Thursday, June 07, 2007

Ten Things I'm Not Going to Miss About Connecticut (Or The Protesting-Too-Much Lady)

1. It’s late May/early June, and it’s 95 degrees out, and the humidity level is hovering somewhere around 99%. You finally decide summer has arrived, and you risk heat stroke getting out all your summer clothes and dragging suitcases of winter clothes up to the sauna attic. Three days later, it’s dropped 40 degrees, and you have to risk frost bite going up into the freezer attic to retrieve a wool sweater.

2. The local NPR station runs out of a small college. If you drive five miles outside the town where that small college is located, you begin to lose reception. If you live 20 miles away, you have to balance the radio on your head and keep your right arm out to the side while never venturing from a particular tile in your kitchen floor in order to listen to it.

3. You can’t buy alcohol on Sundays or after 9:00 p.m. anywhere except a bar or restaurant, drastically reducing (of course) the chances that anyone on the road during these hours is driving under the influence.

4. Although you can buy beer in the grocery store, you can’t buy wine (because, you know, people are much less likely to get drunk if they drink a six pack of beer than if they drink a bottle of wine), and all the best and most-reasonably-priced places to buy wine are nowhere near any of the grocery stores anyone frequents.
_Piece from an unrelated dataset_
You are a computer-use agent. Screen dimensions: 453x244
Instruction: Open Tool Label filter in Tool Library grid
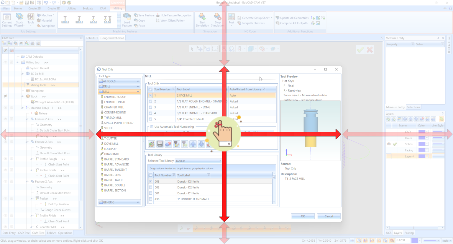click(x=209, y=175)
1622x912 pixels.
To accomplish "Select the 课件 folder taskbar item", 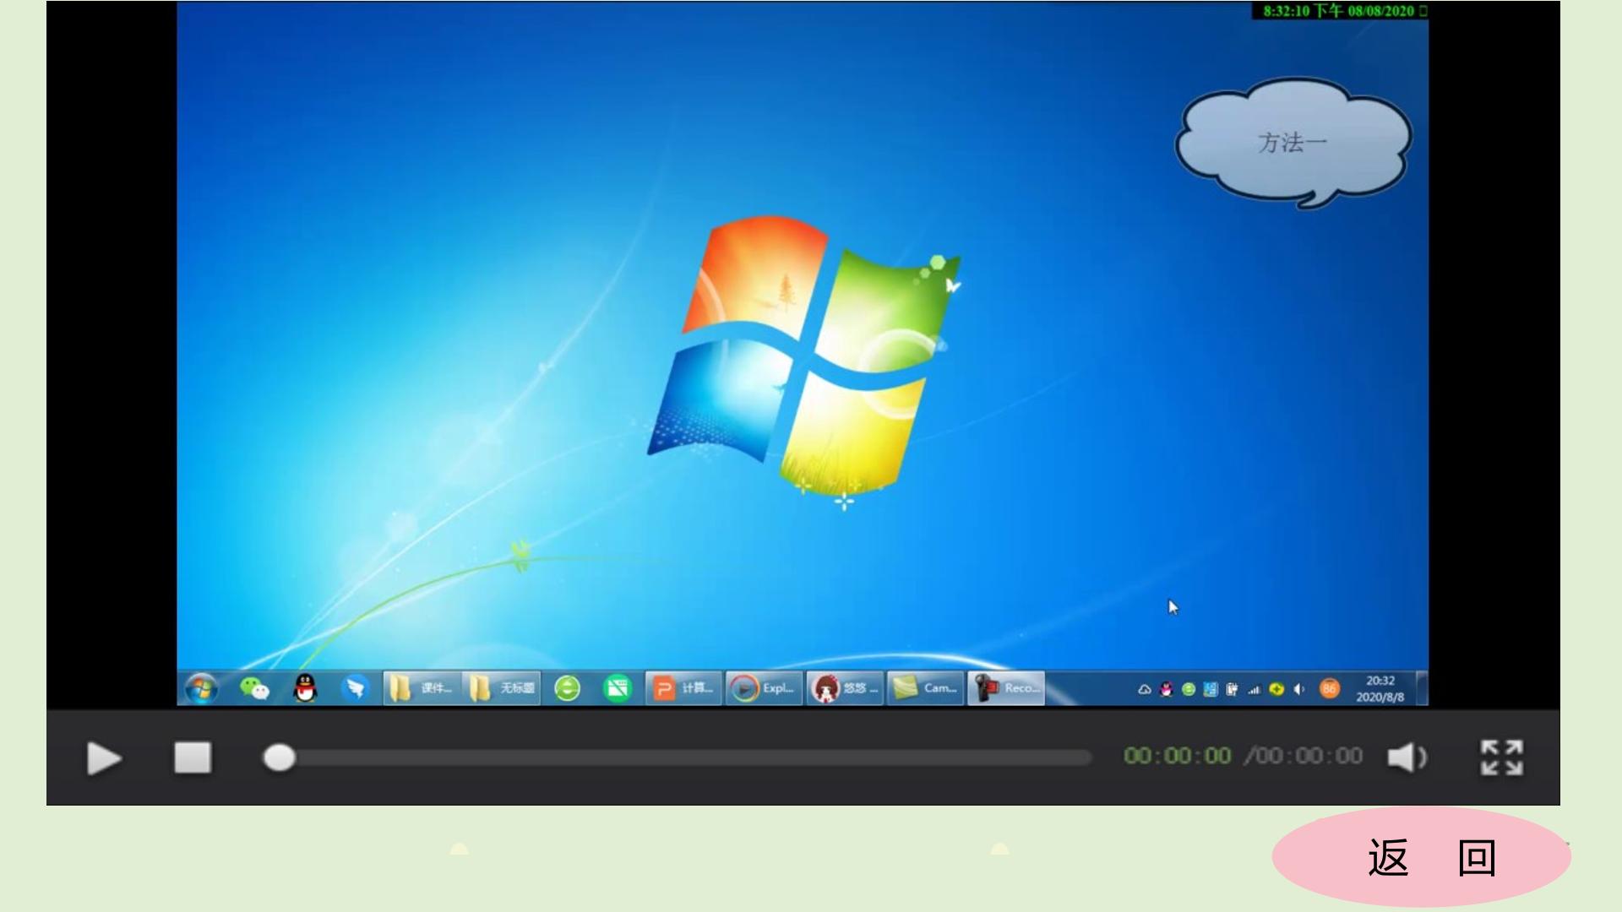I will click(x=422, y=688).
This means you can’t go to the grocery store, discover basil is on sale this week, decide pesto would be a great thing to have for dinner tonight, and pick up a nice bottle of wine to go with it. Or at least you can’t without having to spend so much on gas to get the wine, the money you’re saving on the basil isn’t worth it. Or you must keep a well-stocked wine cellar under the sorts of weather conditions mentioned in Thing #1.

5. If you’re female, blonde, and from the South, everyone assumes you’re

a. A complete ditz/moron
b. Inbred
c. a member of the KKK

and/or

d. all of the above

6. You’re looked at sideways if you refer to Connecticut’s “Thames River” (pronounced exactly as it’s spelled) as “The Thames” (pronounced the way it’s pronounced in every other civilized part of the world).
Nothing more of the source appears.